● **Task statement**:
In the records below, find the line containing "Image resolution: width=984"; copy exactly that line and all lines after it to the end, and nothing else.

Provided data START

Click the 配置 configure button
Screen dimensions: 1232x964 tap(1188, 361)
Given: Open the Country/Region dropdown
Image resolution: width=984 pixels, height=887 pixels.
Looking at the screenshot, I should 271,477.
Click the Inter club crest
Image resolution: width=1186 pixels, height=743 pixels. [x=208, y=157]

Provided data END

● **Solution to the exercise**:
Image resolution: width=984 pixels, height=887 pixels.
Looking at the screenshot, I should 271,477.
Click the Inter club crest
Image resolution: width=1186 pixels, height=743 pixels. [x=208, y=157]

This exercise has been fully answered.